An information system expert claims to have discovered a Facebook bug allowing users to post on a private Facebook wall. After being ignored by Facebook he posted directly on Mark Zuckerberg’s wall.
Khalil Shreateh, an IT expert from Palestine, claims to have found a vulnerability in Facebook’s privacy service but was ignored by the social-networking giant when he tried to alert them.
In Shreateh’s blog post, he states that he reported the bug to Facebook via. the company’s Whitehat service that urges security researcher’s to inform them right away.
Any bugs found can receive a minimum reward of $500 and increases depending on severity and creativity.
In order to prove the exploit, Shreateh posted on Sarah Goodin’s Facebook.
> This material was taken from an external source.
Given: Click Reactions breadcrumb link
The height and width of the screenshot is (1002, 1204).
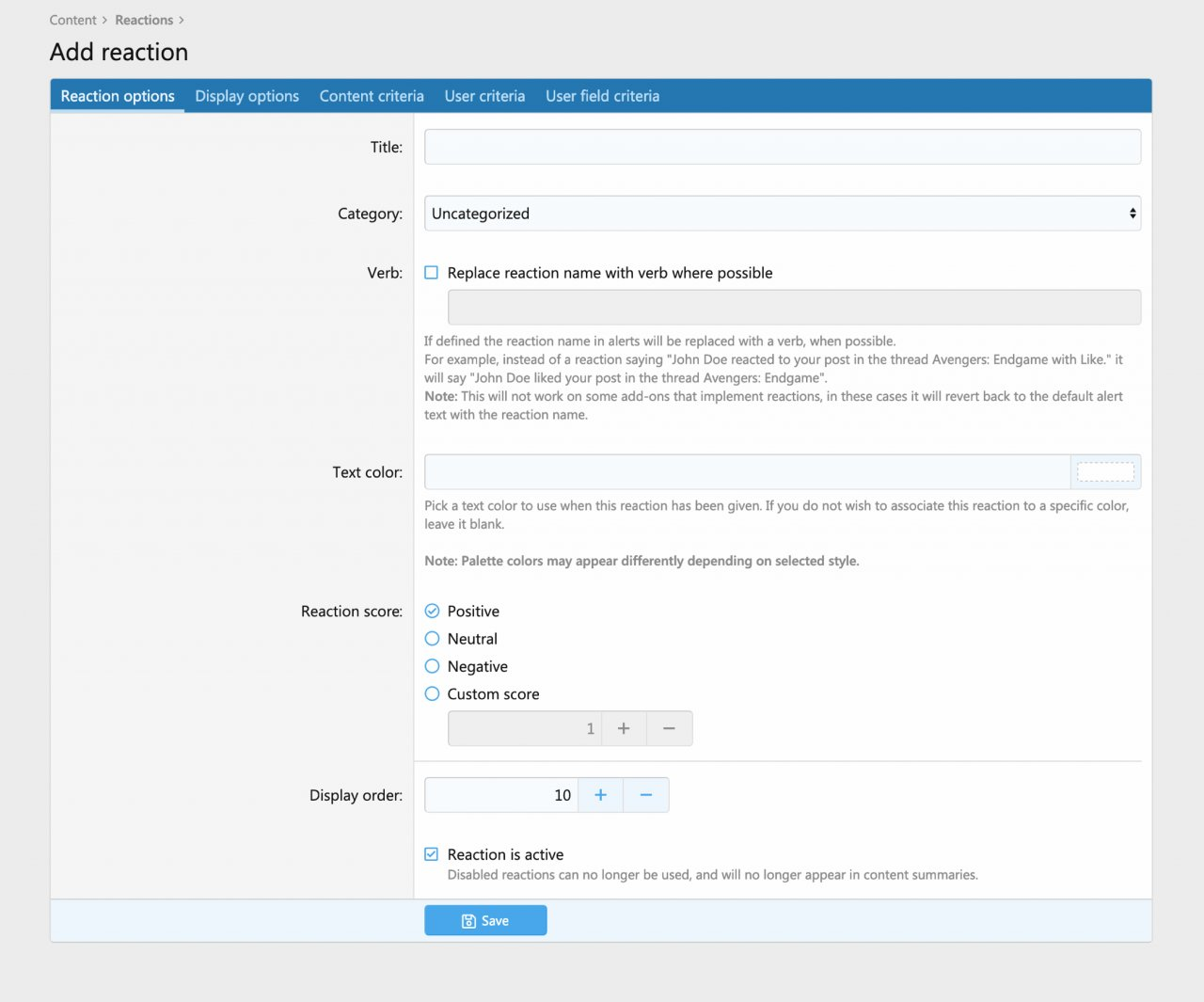Looking at the screenshot, I should point(144,20).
Goodin was one of the first to create a page on Facebook.
He sent a screenshot of the wall post to Facebook Security only to receive a reply, “I am sorry this is not a bug.”
The ability to post to non friends Facebook users walls meant that Shreateh could then post on Mark Zuckberg’s Facebook wall in order to gain more attention to the problem and be taken seriously.
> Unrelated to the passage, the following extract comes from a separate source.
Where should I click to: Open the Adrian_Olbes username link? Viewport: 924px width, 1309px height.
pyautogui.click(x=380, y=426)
He was then immediately contacted by Facebook’s security manager, Ola Okelola.
Shreateh’s Facebook account was initially suspended but then re-enabled.
A Security engineer stated, “Unfortunately your report to our Whitehat system did not have enough technical information for us to take action on it.”
The e-mail then concluded that Shreateh would not be paid for discovering the vulnerability because the way he did it violated the T&C’s.